In the last edition of THE MILLENNIAL FILES, we outlined a model based upon the cycles of technological development that have defined the Industrial Age in the United States and the relationship between these four cycles and the generational progression that has also defined American history. By using this model, the problem discussed above can be put into a perspective in which it can be clearly understood, perhaps, for the first time.

I The Four Technocycles
The Industrial Age, as discussed in the last issue of this newsletter, can be said to have begun in America in 1790. In that year an English immigrant named Samuel Slater arrived in America with the secrets of the new British textile machinery saved in his memory. Building, or more accurately capitalizing on Slater’s memory, New Englanders like the Cabots and the Lowells launched the Textile and Cotton Cycle in the United States. The Textile Cycle was followed by the Cycle of the Railroads and Western Expansion. The Cycle of the Railroads in turn gave way to the Cycle of Mass Production and Mass Urbanization, a cycle beginning in the mid 1890s and lasting into the 1940s. The fourth and final cycle of the Industrial Period was the Automotive-Petroleum Mass Suburbanization Cycle, the Cycle that has taken up the last half a century, and the Cycle that is now ending.

1st: Textiles
While each of these four distinct periods of time shared certain basic characteristics, each cycle also had its own unique properties. In the first period, the Textile Cycle, the United States entered the Industrial Age when it mastered the mechanical skills and constructed the factories that were the basis for industrialization. In effect, the Textile Cycle represented the cycle in which the first industrial superstructure designed for the mass production of industrial goods was constructed.

2nd & 3rd: Railroads and Mass Production
In the Railroad Cycle, America built the first industrial transportation infrastructure in its history. During the next two cycles, the Cycle of Mass Production and Mass Urbanization and the Automotive-Petroleum Mass Suburbanization Cycle, America would scale up these two different industrial structures. In the Cycle of Mass Production and Mass Urbanization, the United States built a second mass production superstructure around heavy industry, led by companies such as United States Steel.

4th: Automotive-Petroleum
And finally, during the Automotive-Petroleum Mass Suburbanization period, America constructed a second transportation infrastructure, this time not with steel rails but with concrete. The National Highway System started in the Great Depression of the 1930s and expanded greatly after the war formed the basis for post war prosperity.

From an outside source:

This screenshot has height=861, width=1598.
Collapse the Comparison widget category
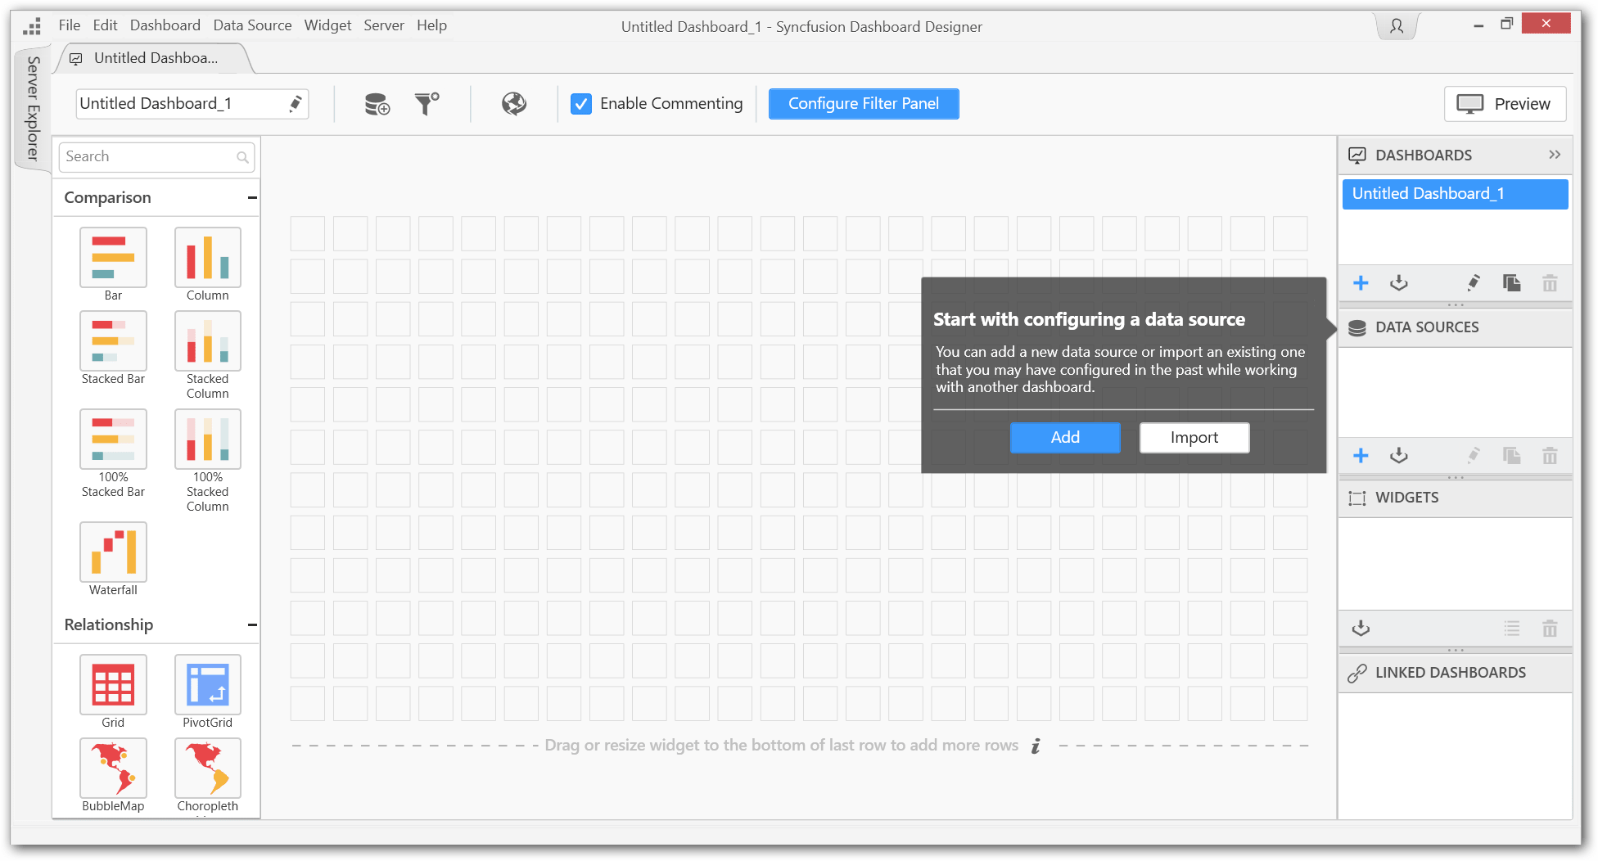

Declining Phases of Cycles
Each of the four cycles just described had an expansionary phase and a declining phase associated with it. In 1819, the first financial panic in U. S. history ushered in the declining phase of the Textile Cycle. This period lasted from 1819 until the early 1840s, when the new Railroad Cycle began and inaugurated a new period of national prosperity. The declining phase of the Railroad Cycle began in 1873 with a major financial panic and depression. It ended a few years after the depression and financial panic of 1893, a depression that saw all the nation’ s major railroads go bankrupt. It was during this particular declining phase that the Populist and Labor movements came into being as a response to the increasingly difficult economic environment of the times.

The declining phase of the Cycle of Mass Production and Mass Urbanization was the Great Depression of the 1930s. Now, the declining phases of the two previous Cycles involved the gradual decline of, in the case of the Textile Cycle, an industrial production superstructure and in the case of the Railroad Cycle, an industrial transportation infrastructure. But, the declining phase of the Cycle of Mass Production and Mass Urbanization -- the Great Depression of the 1930s was something else completely.

II The Four Structures of an Industrial Economy

1st & 2nd: Infrastructure and Superstructure
There are four structures, if you will, that taken together comprise a modern industrial economy. The first two mentioned above are tangible: 1) an industrial production superstructure, the production and extraction of raw materials, together with the factories and shops that transform those raw materials into products; and 2) an industrial transportation infrastructure, canals, railroads, bridges, highways, and a unifying communiction network. The third and fourth structures, however, are intangible. We will deal with the fourth structure shortly, but the third structure is critical to an understanding of what happened in the devastating declining phase of the Cycle of Mass Production and Mass Urbanization -- the Great Depression of the 1930s.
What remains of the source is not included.